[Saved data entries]
----

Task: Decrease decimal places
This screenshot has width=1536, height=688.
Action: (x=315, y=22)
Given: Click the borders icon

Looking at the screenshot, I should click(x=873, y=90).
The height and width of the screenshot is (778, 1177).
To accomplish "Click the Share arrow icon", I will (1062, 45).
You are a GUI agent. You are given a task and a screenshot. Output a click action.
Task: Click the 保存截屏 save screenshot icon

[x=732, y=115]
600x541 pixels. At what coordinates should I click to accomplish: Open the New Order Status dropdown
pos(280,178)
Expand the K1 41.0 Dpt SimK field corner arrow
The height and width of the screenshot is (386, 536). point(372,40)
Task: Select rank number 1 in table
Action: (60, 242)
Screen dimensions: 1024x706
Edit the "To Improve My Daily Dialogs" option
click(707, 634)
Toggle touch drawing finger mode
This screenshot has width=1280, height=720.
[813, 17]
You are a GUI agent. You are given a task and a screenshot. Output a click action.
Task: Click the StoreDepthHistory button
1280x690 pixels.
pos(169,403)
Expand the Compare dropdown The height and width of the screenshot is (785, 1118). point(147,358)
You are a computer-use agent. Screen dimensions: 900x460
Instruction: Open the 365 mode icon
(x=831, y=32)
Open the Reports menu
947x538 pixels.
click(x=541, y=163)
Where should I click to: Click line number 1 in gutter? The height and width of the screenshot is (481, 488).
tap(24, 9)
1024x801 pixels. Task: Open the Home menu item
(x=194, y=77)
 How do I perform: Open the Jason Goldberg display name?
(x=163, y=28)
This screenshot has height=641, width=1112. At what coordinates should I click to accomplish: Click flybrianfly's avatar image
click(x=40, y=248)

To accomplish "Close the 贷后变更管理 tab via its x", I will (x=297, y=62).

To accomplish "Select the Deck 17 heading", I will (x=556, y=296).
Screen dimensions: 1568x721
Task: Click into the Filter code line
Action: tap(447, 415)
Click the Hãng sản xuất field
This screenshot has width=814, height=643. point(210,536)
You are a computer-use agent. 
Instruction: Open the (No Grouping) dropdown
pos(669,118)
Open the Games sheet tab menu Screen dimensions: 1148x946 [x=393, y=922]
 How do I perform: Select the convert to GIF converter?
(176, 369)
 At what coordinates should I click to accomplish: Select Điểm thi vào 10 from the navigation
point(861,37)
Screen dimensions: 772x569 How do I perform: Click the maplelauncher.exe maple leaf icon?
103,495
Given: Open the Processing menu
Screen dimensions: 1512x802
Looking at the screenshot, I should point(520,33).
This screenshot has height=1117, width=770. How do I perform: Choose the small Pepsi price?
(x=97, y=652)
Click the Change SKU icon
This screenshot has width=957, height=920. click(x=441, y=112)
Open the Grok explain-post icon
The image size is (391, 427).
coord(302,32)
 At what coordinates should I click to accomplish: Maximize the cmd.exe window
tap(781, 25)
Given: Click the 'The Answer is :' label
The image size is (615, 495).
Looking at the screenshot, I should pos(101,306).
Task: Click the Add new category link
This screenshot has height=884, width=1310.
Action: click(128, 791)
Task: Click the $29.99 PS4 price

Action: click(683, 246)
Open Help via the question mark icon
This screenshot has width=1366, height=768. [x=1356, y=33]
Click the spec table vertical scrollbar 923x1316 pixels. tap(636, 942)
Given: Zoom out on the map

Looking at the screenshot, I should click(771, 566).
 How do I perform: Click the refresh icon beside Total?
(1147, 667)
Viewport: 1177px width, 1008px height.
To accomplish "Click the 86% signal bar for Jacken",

----

## [WORK INSTRUCTION]
Show all lines in the entries above where the word "computer" appears.

## [EXERCISE SOLUTION]
You are a computer-use agent. Screen dimensions: 900x460
You are a computer-use agent. 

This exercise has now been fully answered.